Problem statement:
Your task is to output, without alteration, each line from the one containing "Like Ольга Чапала's comment via Нравится" through the final line of the records below.

Exercise input:
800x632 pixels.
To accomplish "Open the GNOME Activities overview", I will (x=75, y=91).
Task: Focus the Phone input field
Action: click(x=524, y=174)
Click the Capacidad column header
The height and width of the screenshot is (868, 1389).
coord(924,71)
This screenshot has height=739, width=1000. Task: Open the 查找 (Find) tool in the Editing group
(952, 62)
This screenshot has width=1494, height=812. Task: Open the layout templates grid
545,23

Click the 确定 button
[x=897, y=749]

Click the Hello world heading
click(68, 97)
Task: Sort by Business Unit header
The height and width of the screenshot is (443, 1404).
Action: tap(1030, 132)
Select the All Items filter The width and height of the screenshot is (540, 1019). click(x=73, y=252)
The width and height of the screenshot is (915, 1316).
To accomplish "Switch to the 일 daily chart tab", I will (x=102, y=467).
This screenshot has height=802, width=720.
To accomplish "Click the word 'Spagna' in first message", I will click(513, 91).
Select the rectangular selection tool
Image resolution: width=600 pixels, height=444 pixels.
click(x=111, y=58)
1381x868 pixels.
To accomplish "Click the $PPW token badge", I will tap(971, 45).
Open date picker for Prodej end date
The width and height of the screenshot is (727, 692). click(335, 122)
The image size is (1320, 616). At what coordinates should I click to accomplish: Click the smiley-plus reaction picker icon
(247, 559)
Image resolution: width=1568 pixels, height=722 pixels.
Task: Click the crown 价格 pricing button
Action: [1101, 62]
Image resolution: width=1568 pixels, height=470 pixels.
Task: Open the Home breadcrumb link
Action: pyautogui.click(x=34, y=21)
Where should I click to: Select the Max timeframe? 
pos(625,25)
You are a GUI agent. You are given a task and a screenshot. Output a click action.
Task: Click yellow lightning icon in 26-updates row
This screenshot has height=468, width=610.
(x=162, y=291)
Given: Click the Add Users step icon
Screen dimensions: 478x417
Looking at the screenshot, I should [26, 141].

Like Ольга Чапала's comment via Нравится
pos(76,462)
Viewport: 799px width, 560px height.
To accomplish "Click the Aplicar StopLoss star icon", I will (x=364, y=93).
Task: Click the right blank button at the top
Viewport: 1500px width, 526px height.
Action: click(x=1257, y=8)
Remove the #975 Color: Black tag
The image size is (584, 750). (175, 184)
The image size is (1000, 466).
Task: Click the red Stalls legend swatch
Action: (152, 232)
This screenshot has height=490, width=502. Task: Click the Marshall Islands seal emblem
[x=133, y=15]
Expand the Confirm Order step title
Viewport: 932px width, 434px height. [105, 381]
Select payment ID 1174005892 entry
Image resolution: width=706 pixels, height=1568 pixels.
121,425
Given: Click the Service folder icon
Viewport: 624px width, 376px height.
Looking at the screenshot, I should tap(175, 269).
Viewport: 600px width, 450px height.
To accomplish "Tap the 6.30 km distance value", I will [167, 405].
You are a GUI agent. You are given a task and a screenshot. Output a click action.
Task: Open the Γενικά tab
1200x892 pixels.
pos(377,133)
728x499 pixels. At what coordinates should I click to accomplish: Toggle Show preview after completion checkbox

Answer to the problem:
Like Ольга Чапала's comment via Нравится
pos(76,462)
Viewport: 799px width, 560px height.
To accomplish "Click the Aplicar StopLoss star icon", I will (x=364, y=93).
Task: Click the right blank button at the top
Viewport: 1500px width, 526px height.
Action: click(x=1257, y=8)
Remove the #975 Color: Black tag
The image size is (584, 750). (175, 184)
The image size is (1000, 466).
Task: Click the red Stalls legend swatch
Action: (152, 232)
This screenshot has height=490, width=502. Task: Click the Marshall Islands seal emblem
[x=133, y=15]
Expand the Confirm Order step title
Viewport: 932px width, 434px height. [105, 381]
Select payment ID 1174005892 entry
Image resolution: width=706 pixels, height=1568 pixels.
121,425
Given: Click the Service folder icon
Viewport: 624px width, 376px height.
Looking at the screenshot, I should tap(175, 269).
Viewport: 600px width, 450px height.
To accomplish "Tap the 6.30 km distance value", I will [167, 405].
You are a GUI agent. You are given a task and a screenshot. Output a click action.
Task: Open the Γενικά tab
1200x892 pixels.
pos(377,133)
728x499 pixels. At what coordinates should I click to accomplish: Toggle Show preview after completion checkbox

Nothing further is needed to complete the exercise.